I am very fortunate to have been exposed to a very wide range of technologies both on the server and the client. Thanks to this, I try to spend some quality time with the language/platform to get the feel of what is the “proper” thing to do when working with it. So when in ruby on rails, for example, I try to follow “The Ruby Way” instead of just writing Java code in Ruby. This means trolling around the newsgroups for the specific technology whenever I have some free time, and learning from what I see.

After Leading, Creating

In 2011, I cofounded Wurl, a company on a mission to make TV better for everyone, and a world leader in Streaming TV. This involved starting from scratch, with few resources, in what would be called “stealth” or “experimental”, or “pre-revenue” mode. Small. Bootstrapped. With the same direct spirit that my immigration story and pull-myself-by-the-bootstraps taught me. The kind of spirit that had me survive and thrive during economic uncertainty and during the difficult early years of an immigrant with no credit history.

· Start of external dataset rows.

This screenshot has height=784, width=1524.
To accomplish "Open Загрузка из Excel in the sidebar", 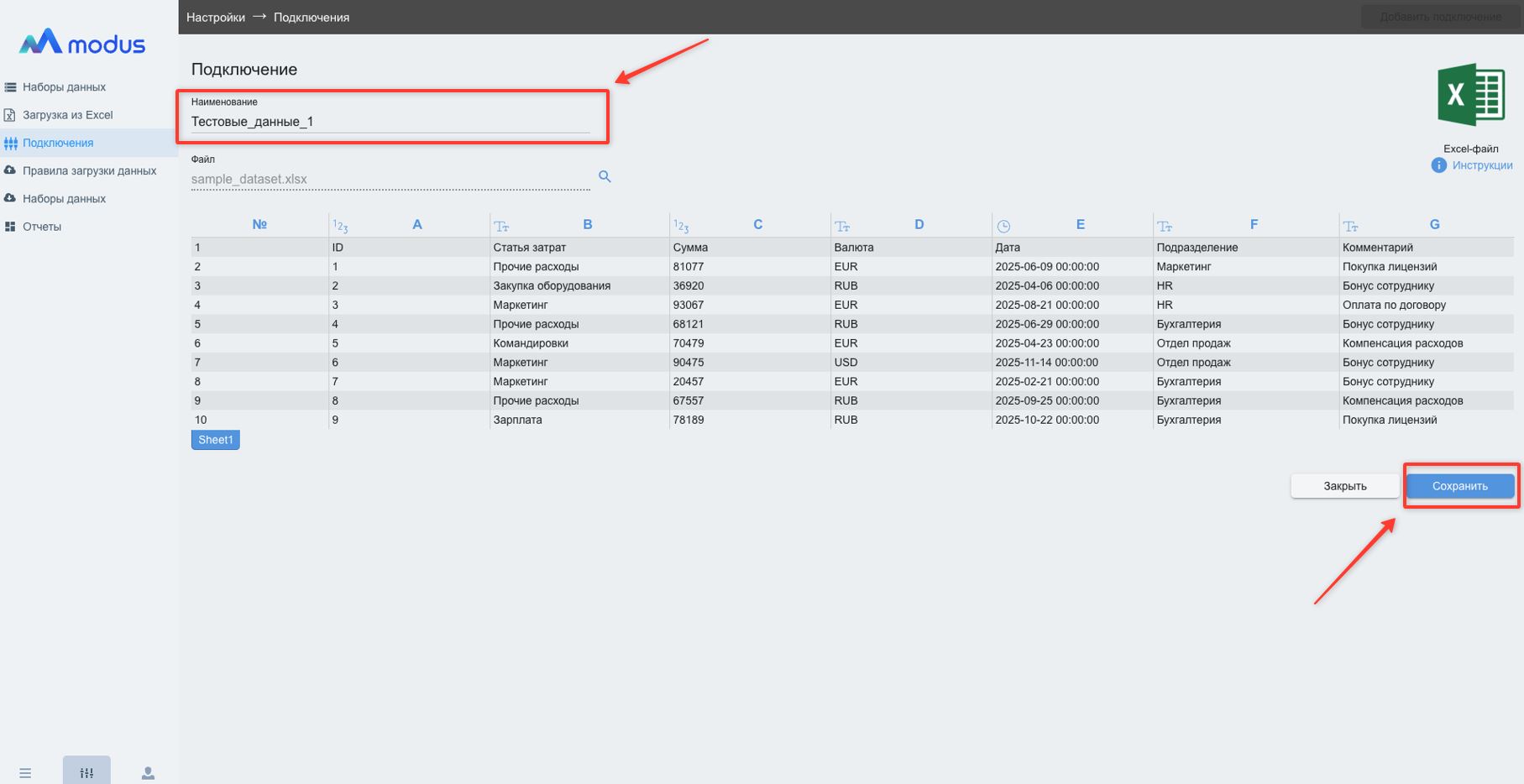I will [67, 115].
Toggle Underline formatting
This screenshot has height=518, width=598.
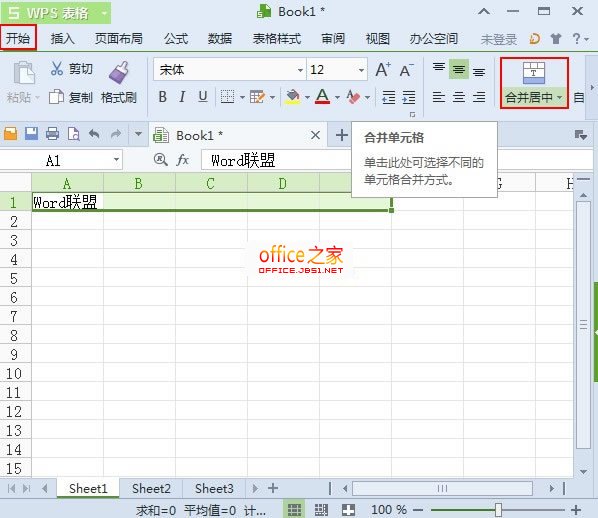point(203,97)
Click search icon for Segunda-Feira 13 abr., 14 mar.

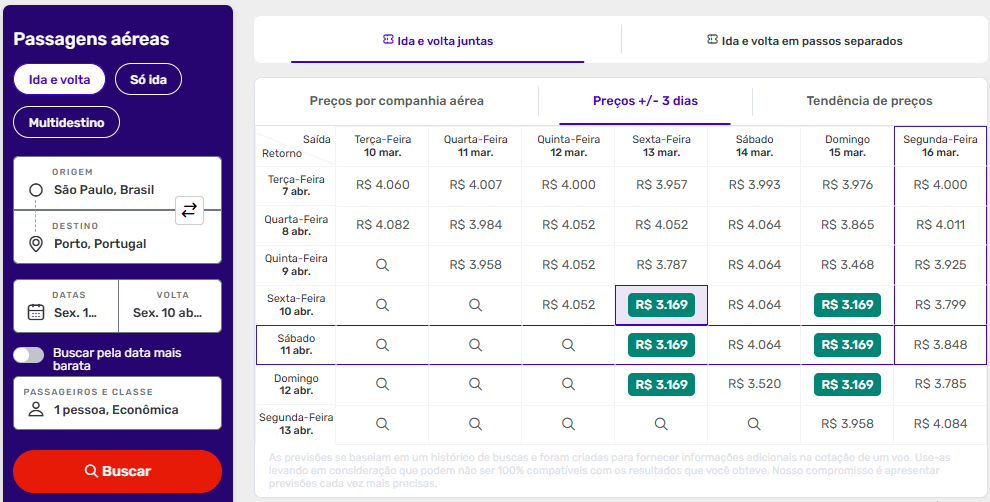pos(754,424)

As I built things, I could promise little, but a dream. I could promise no less than to transform the way people watched Television, forever. And I hired accordingly. People who didn’t want just to “work with me”, or “build a company with me”. I wanted people to help me build a new industry.

This industry is today called FAST (Free Ad Supported Television), or “Connected TV”.

And by writing software and helping others do the same, keeping a focused team and building an amazing engineering culture, and then letting go so others can take the lead, together we created a company that won award after award. Best Place to Work Certification. FAST innovation of the Year.

I am writing this (updating it, really) on the 12th anniversary of my starting that journey. And I am reminded of that joke about the Buckingham Palace’s lawn:

A Tourist arrives to Buckingham palace and sees a gardener watering. He asks “how do you get these lawns so perfect?” “Well”, the gardener says, “we just water it daily, cut the grass when it gets long and mulch it in the dry months”.

“It can’t possibly be that simple!” the tourist says, incredulous – “that’s the same thing I do at home”

“Yes”, the gardener says, “do that every day for 260 years and you’ll have a nice lawn too”.

Today, besides Wurl, I help entrepreneurs. Programmers. Technical people. Especially if they are immigrant. We can continue to build incredible things.

And that is what I’m about.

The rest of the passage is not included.